Proviral DNA loads in PBMC samples and LNC from biopsies or at autopsy from the three groups of monkeys. The sensitivity of the assay was 1 copy per 10⁵ cells. (A) PBMC samples from group I at weeks 3 to 32, except monkey RYl-2, which died at week 20. (B) PBMC samples from group II monkeys obtained up to weeks 27, 12, 74, and 42. Monkey REn-4 is still alive. (C) PBMC samples from group III monkeys up to week 74 (still alive). (D) LNC from each of the three groups of monkeys obtained from biopsy samples at 3 weeks p.i. (sample 1); at 24 weeks p.i. or at autopsy (REk-4 at 12 weeks, RYl-2 at 20 weeks) (sample 2); and at 58 weeks p.i. or at autopsy for monkeys RDt-1, RJt-2, RRm-3, RCz-2, and R2318 (weeks 27 to 35) (sample 3). Statistical analysis of PBMC proviral DNA levels was performed by comparison of viral loads on individual days p.i. from each group of monkeys. Data for group III monkeys were statistically highly significantly different from those for group I monkeys for all data points (range, P < 0.00003 at week 27 to P < 0.04 at week 15). Similarly, the proviral DNA levels in LNC samples of the group III monkeys were also statistically significantly different from those for group I (P < 0.008, 0.01, and 0.0006 for samples 1, 2, and 3, respectively).

FIG. 4.

Plasma IFN-γ levels in samples from the three groups of monkeys collected at day −2 (prior to IL-12 administration) and at various times thereafter.

FIG. 5.

PBMC samples from groups I and III obtained prior to SIV infection and at 8, 14, and 18 weeks p.i. were assayed for levels of SIV Gag/Pol-specific (A) and SIV Env-specific (B) pCTLs as described in Materials and Methods. The pCTL values from group III versus group I at 8, 14, and 18 weeks are statistically significant (P < 0.0001) by the t test.

FIG. 6.

Cellular and humoral responses to Flu (A and B) and TT (C and D). PBMC and serum samples obtained from group I and group III prior to immunization with Flu, TT, or KLH and SIV infection (Pre Imm. or −4), after Flu, TT, and KLH immunization but prior to SIV infection (Post Imm.
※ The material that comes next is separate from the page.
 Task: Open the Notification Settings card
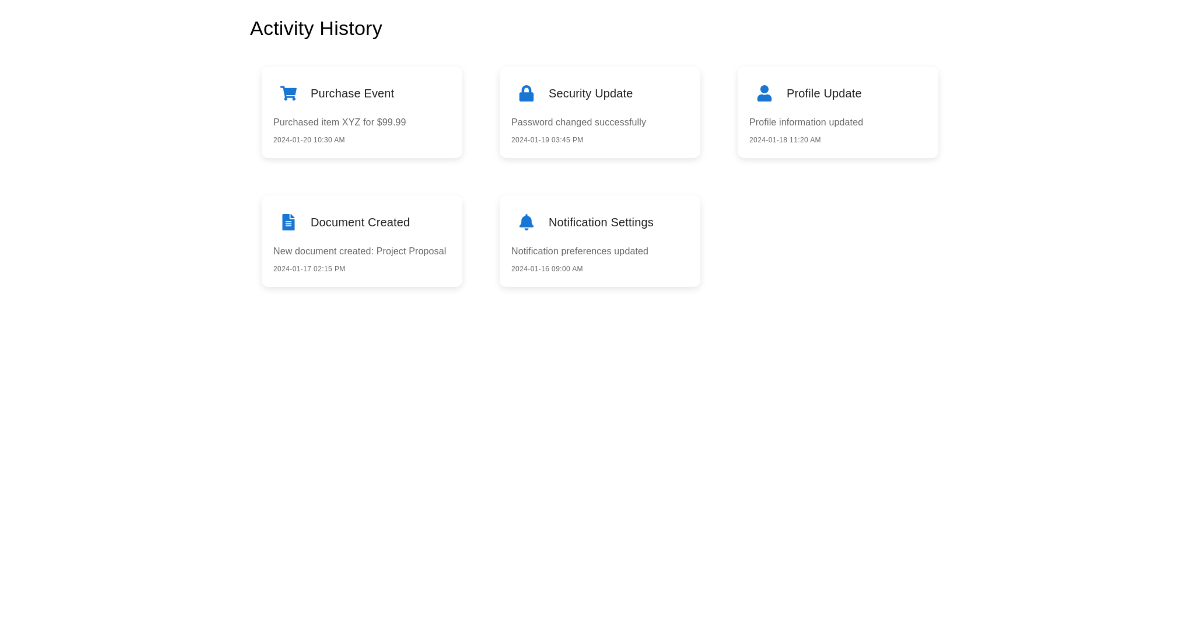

Pre SIV or −2 and 0) and at 12 and 20 weeks after SIV infection (Post SIV1 and Post SIV2, respectively) (A and C) or at the indicated months p.i. (B and D) were assayed for Flu-MP-specific net pCTL values (A) and their proliferative response to the P2 TT peptide (C) as described in Materials and Methods. The values of pCTLs for group III and the proliferative response to P2 TT peptide at week 12 p.i. compared to the values for group I are statistically significant, with a P value of 0.0001 (t test). Differences in humoral responses to Flu or TT between IL-12-conditioned (filled symbols) and control monkeys (open symbols) were not significant.